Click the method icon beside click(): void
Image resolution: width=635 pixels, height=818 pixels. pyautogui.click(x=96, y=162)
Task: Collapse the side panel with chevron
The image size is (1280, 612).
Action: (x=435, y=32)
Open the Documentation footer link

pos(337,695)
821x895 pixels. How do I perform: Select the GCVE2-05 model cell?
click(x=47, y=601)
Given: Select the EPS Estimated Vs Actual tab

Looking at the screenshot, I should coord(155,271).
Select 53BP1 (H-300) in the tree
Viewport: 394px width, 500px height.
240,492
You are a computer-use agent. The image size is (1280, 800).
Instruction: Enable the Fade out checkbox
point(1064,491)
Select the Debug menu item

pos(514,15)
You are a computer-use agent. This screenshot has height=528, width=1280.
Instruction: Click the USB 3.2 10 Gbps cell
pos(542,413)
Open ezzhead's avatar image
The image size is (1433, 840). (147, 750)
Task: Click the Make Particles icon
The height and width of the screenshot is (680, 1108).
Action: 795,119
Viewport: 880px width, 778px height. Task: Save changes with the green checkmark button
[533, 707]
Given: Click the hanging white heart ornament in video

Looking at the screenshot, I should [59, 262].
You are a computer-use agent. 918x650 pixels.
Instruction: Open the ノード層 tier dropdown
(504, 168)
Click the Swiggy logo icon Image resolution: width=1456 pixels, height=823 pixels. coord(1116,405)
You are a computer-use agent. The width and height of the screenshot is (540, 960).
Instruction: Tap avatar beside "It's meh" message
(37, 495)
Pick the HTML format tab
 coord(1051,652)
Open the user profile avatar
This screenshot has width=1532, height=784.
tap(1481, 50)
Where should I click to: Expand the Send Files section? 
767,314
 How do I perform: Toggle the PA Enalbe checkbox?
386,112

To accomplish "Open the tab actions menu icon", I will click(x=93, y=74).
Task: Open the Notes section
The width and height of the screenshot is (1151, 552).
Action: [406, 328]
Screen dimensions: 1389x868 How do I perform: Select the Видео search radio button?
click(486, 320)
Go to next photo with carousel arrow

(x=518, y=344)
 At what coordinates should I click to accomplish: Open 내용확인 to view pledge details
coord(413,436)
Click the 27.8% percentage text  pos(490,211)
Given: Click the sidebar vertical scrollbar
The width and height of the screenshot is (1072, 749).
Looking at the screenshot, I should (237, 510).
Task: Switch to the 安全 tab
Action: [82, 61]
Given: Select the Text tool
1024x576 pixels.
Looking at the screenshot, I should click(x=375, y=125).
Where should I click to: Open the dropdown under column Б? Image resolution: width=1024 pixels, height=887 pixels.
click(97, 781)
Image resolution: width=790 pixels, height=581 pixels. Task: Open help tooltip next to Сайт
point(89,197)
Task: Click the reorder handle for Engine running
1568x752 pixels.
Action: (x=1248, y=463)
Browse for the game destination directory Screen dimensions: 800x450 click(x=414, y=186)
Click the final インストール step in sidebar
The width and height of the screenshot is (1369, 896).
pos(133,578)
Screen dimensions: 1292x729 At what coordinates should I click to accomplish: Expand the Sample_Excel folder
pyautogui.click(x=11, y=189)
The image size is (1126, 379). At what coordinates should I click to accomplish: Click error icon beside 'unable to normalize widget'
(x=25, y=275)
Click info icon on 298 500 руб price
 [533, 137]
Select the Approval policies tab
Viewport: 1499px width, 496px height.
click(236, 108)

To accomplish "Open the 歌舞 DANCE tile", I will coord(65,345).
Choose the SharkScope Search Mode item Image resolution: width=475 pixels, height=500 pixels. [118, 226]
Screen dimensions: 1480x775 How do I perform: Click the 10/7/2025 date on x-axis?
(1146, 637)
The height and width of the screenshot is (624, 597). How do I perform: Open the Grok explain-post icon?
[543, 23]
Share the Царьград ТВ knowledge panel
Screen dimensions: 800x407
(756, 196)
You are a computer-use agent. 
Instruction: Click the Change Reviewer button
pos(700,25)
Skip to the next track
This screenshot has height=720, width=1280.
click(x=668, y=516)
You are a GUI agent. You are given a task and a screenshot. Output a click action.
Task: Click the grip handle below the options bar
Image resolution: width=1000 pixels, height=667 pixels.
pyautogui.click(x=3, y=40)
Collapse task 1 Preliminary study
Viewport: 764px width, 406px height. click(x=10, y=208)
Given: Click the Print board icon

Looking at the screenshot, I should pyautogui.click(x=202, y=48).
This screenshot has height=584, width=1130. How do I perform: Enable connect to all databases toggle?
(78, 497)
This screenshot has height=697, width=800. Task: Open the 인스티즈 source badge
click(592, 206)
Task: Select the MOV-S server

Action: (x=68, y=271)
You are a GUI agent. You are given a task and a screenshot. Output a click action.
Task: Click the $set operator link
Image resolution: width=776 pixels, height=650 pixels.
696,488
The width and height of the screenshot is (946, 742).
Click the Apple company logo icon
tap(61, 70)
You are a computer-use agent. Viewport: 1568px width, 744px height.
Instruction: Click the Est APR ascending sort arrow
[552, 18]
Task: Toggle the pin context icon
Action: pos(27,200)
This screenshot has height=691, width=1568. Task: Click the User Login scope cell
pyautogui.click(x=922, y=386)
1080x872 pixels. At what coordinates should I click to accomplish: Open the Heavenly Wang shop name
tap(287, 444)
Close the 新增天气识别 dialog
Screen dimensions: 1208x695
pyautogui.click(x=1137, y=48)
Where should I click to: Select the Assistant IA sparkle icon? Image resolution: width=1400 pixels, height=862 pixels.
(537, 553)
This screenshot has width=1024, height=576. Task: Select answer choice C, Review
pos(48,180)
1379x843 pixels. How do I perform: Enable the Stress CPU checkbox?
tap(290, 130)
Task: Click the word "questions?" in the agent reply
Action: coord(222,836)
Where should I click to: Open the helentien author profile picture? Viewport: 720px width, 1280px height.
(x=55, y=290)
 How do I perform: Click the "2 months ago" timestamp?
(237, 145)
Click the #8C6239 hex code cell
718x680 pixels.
_____
◆ Try it: From the data above, gather every line that includes the word "computer".

◆ Your response:
You are a computer-use agent. The image size is (1280, 800).
You are a computer-use agent. This screenshot has height=528, width=1280.
You are a computer-use agent. 918x650 pixels.
You are a computer-use agent. The width and height of the screenshot is (540, 960).
You are a computer-use agent. 
You are a computer-use agent. Viewport: 1568px width, 744px height.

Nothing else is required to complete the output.